Additional experiences throughout the program included cross-cultural courses and structured rural placements in years 2 (4 weeks), year 4 (8 weeks) and year 6 (8 weeks). Each of the three core rural placements had different learning objectives. The year 2 rural placement formed the first major clinical experience of the course. Students had a wide choice of placements in rural and remote locations. Learning objectives included development of clinical skills, an appreciation of the importance of the basic sciences in clinical medicine, and developing a deeper understanding of rural and remote communities and the healthcare system. The year 4 placement was more structured. Placement sites were defined with more limited choice. Students were expected to work in pairs studying clinical skills and pathology under the supervision of a clinical tutor. Some teaching was provided by distance education techniques2,3.
The third core rural placement was in year 6, by which stage students had completed the final major summative examinations in the course (at the end of year 5). Students undertook five rotations of 8 weeks each in year 6: aged care and rehabilitation; critical and crisis care; multidisciplinary adult health; the rural internship; and an elective/corrective. The focus of these rotations was vocational preparation, ensuring that students had the necessary knowledge, skills and attitudes to prepare them for their intern year4. The learning objectives are summarized (Fig 1). Assessment was via a learning portfolio across the whole year (50%), and in-rotation assessment. Year 6 students were based at the clinical schools in Mackay, Townsville, Cairns and Darwin.
Figure 1: Learning objectives for year 6 students.
The rural internship was designed to allow students to develop and practise clinical skills in a rural context in small rural hospitals. Students undertook full-time inpatient and outpatient responsibilities under supervision, being rostered for after-hours work with appropriate support. The state government health department (Queensland Health) was closely involved in the planning and implementation of the program in the first year, through its Northern Zone Workforce Unit and the newly created position of JCU liaison officer. A set of guiding principles was developed regarding supervision and legal sign-off (Fig 2).
Figure 2: Guiding principles for the rural internship.
Care was taken to ensure that both the students and preceptors were aware of the students' limitations and boundaries in regard to accepting responsibility for care. Concern for patient safety was paramount, and guidelines were developed to ensure that patient care was not compromised; informed consent was obtained from all patients; and clinical decisions and the time to definitive care was not influenced by involvement of the student. At all times students were under the supervision of the medical superintendent or delegate, who was responsible for checking and verifying all student tasks. Some aspects of student involvement were determined locally such as completion of clinical records and pathology forms. Other issues that were resolved in conjunction with Queensland Health included accommodation, access to information technology resources, and access to pathology and radiology systems.
Sites were chosen for placements on the basis of demonstrated capacity to supervise and teach. A strong rural teaching network had been developed in the region at undergraduate and postgraduate levels since the North Queensland Clinical School was established in the early 1990s5. The majority of sites had a strong record of teaching medical students and general practice registrars, and were well known to staff at the school. Most were 2-4 doctor hospitals in rural/remote communities (rural, remote and metropolitan area [RRMA] classifications 4-7), although one larger hospital (Mt Isa, 35 doctors) and one smaller hospital (Moranbah, one doctor) were used6. Supervision was provided by experienced rural doctors (medical superintendents and senior medical officers), holding a Fellowship of the College of Rural and Remote Medicine (FACRRM) or equivalent. Sites used are listed (Table 1).

_Supplied material:_

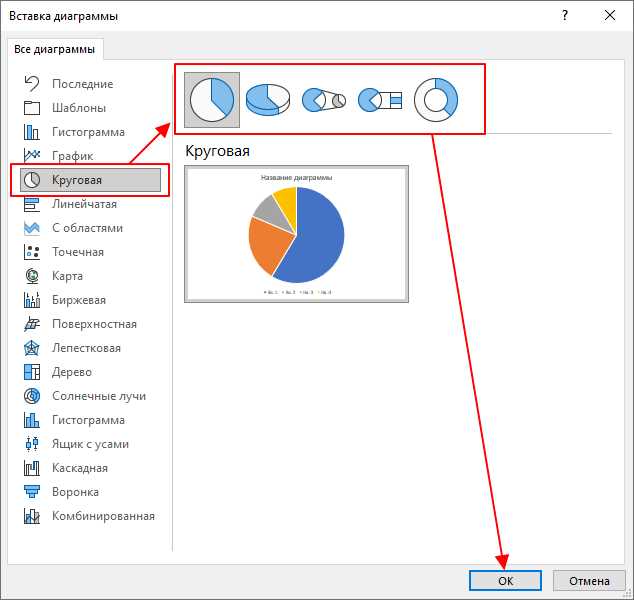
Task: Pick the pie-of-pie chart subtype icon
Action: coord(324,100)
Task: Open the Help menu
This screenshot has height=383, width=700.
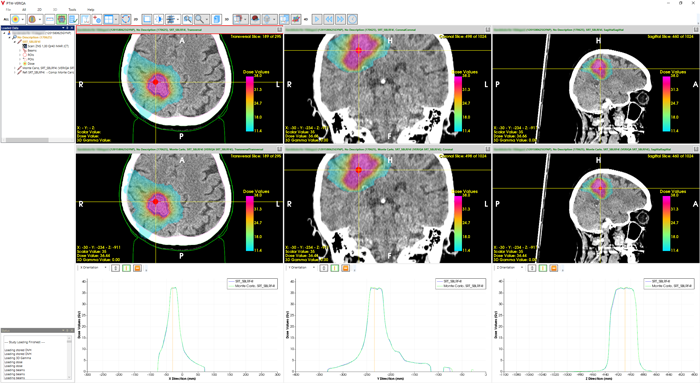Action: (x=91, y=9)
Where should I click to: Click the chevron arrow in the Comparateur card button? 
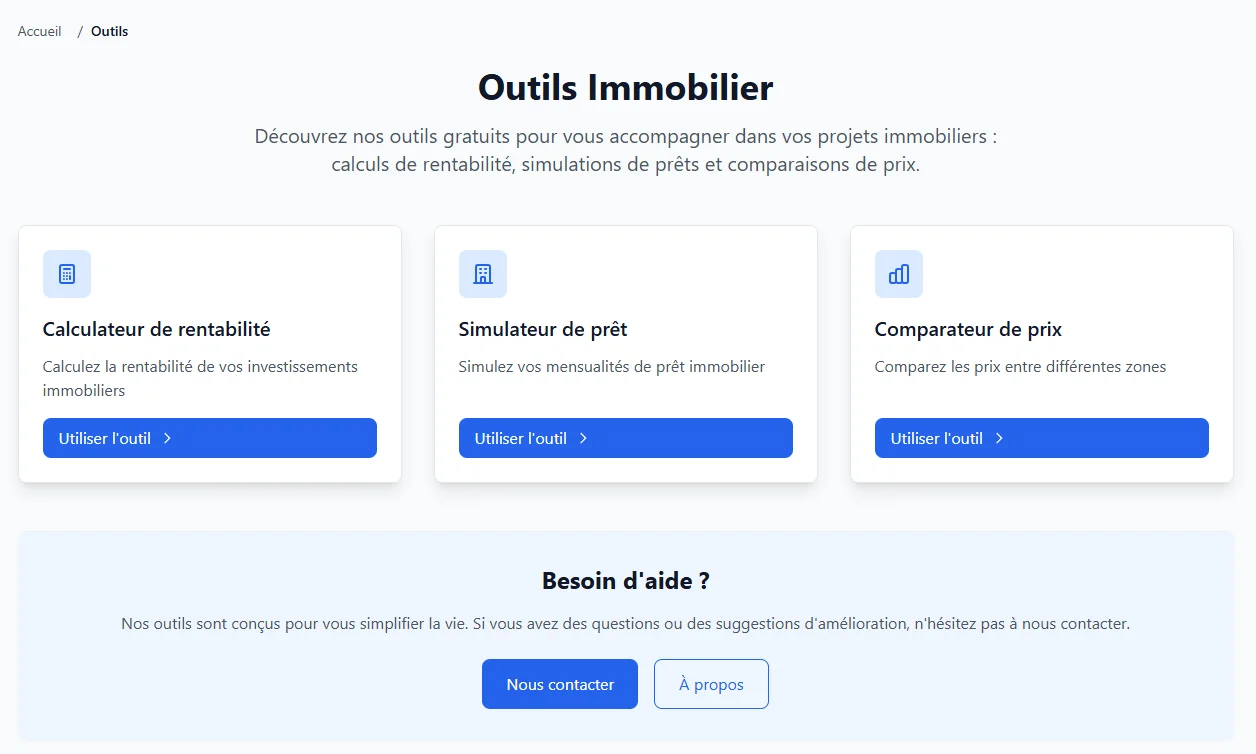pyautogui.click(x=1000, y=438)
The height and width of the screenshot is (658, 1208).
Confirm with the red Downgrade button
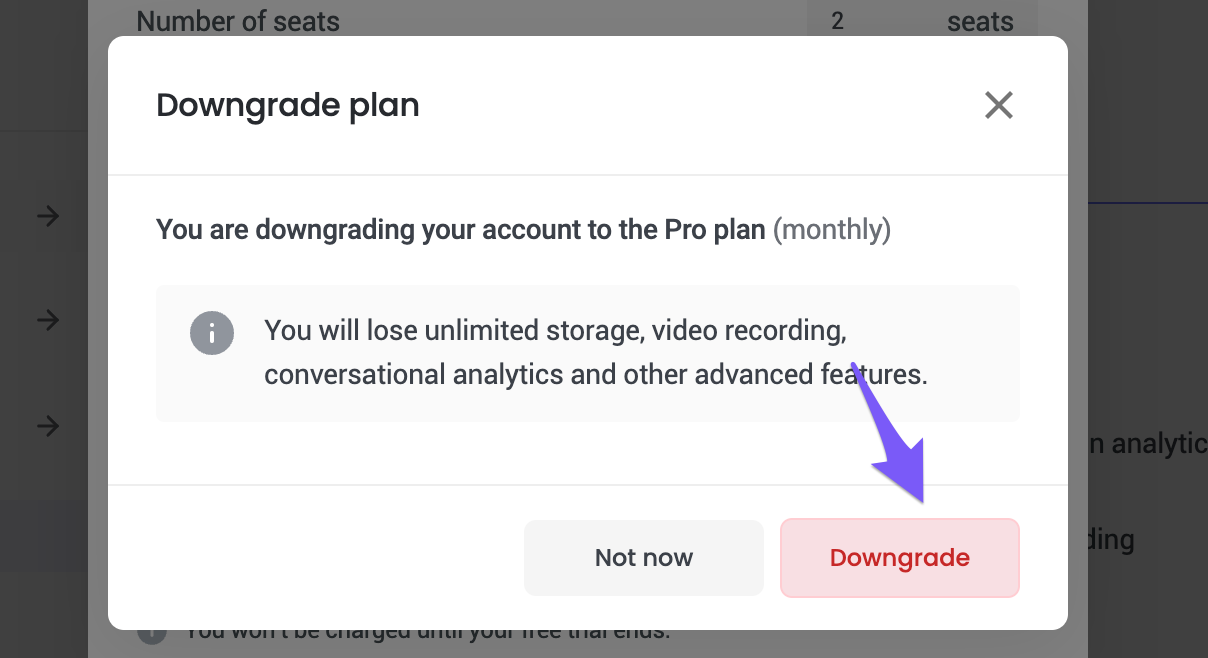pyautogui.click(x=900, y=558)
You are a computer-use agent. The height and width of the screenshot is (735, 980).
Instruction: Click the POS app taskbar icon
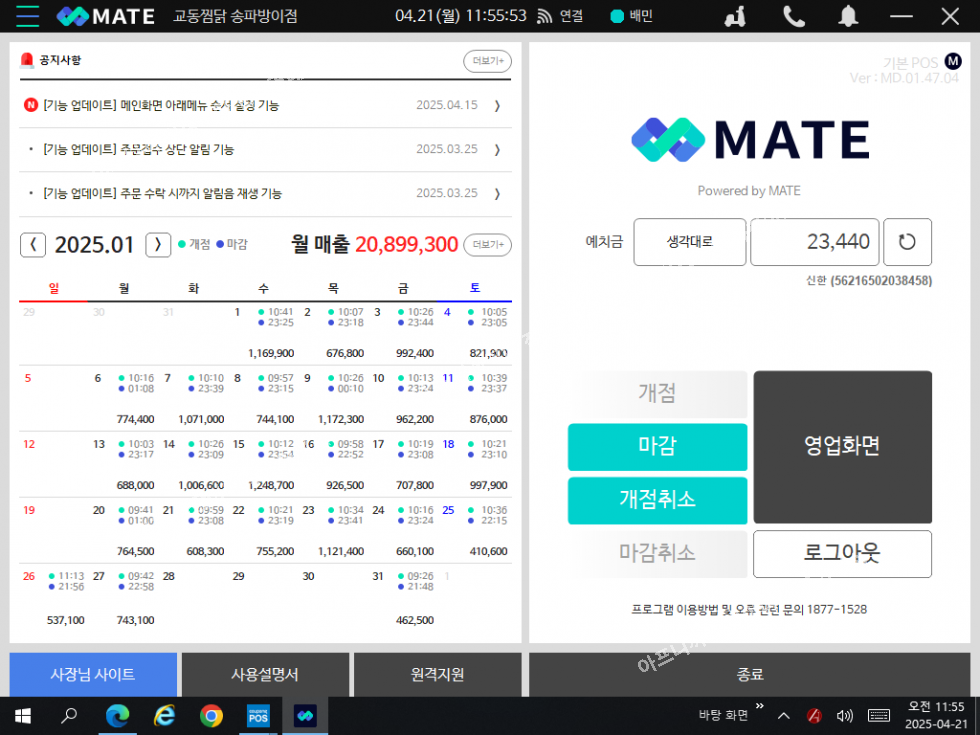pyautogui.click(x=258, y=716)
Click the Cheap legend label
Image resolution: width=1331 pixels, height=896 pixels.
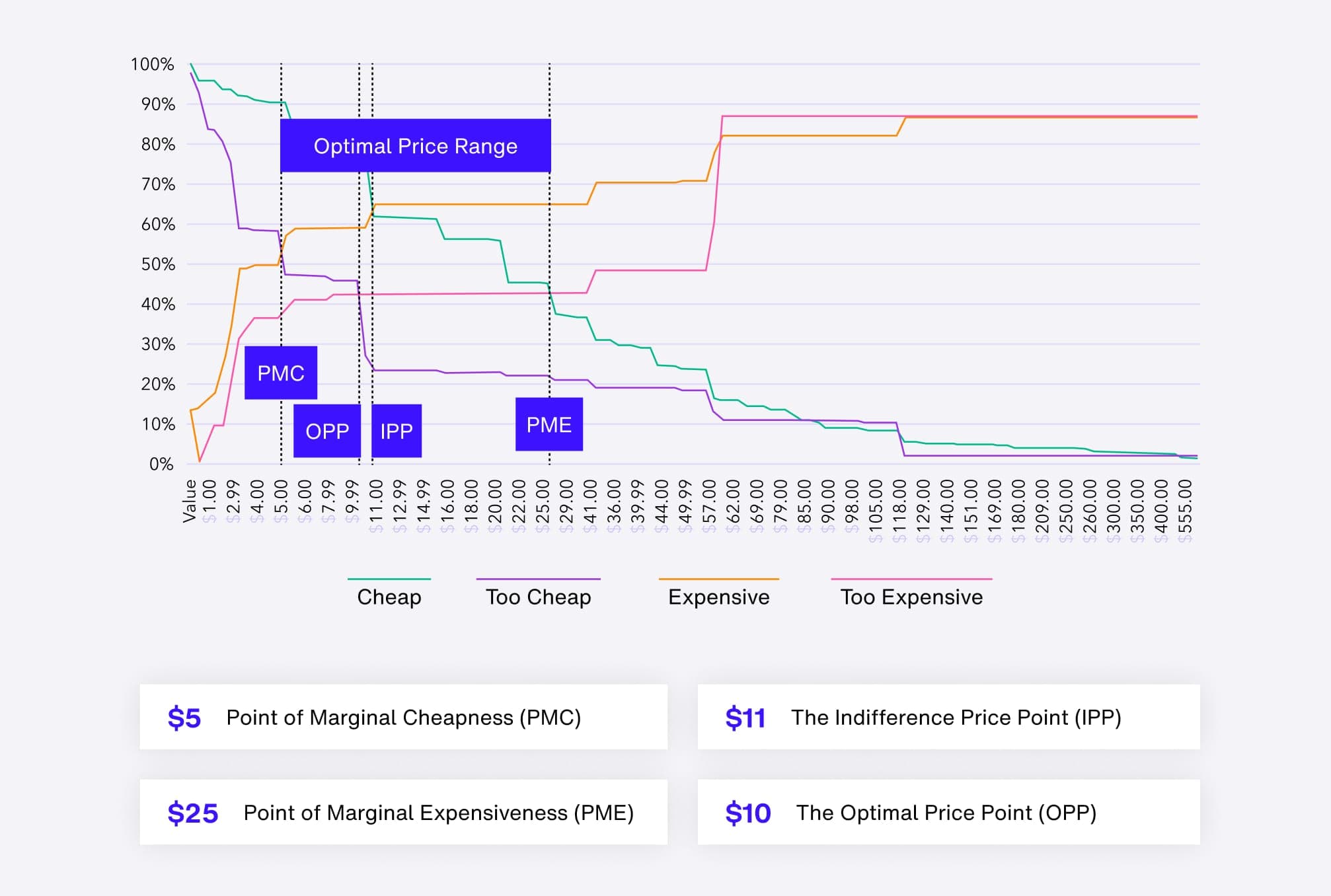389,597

_What the task requires:_
In the text on rural medical placements, which larger hospital was used as a placement site, and how many doctors did it have?

_Final answer:_
Mt Isa, with 35 doctors.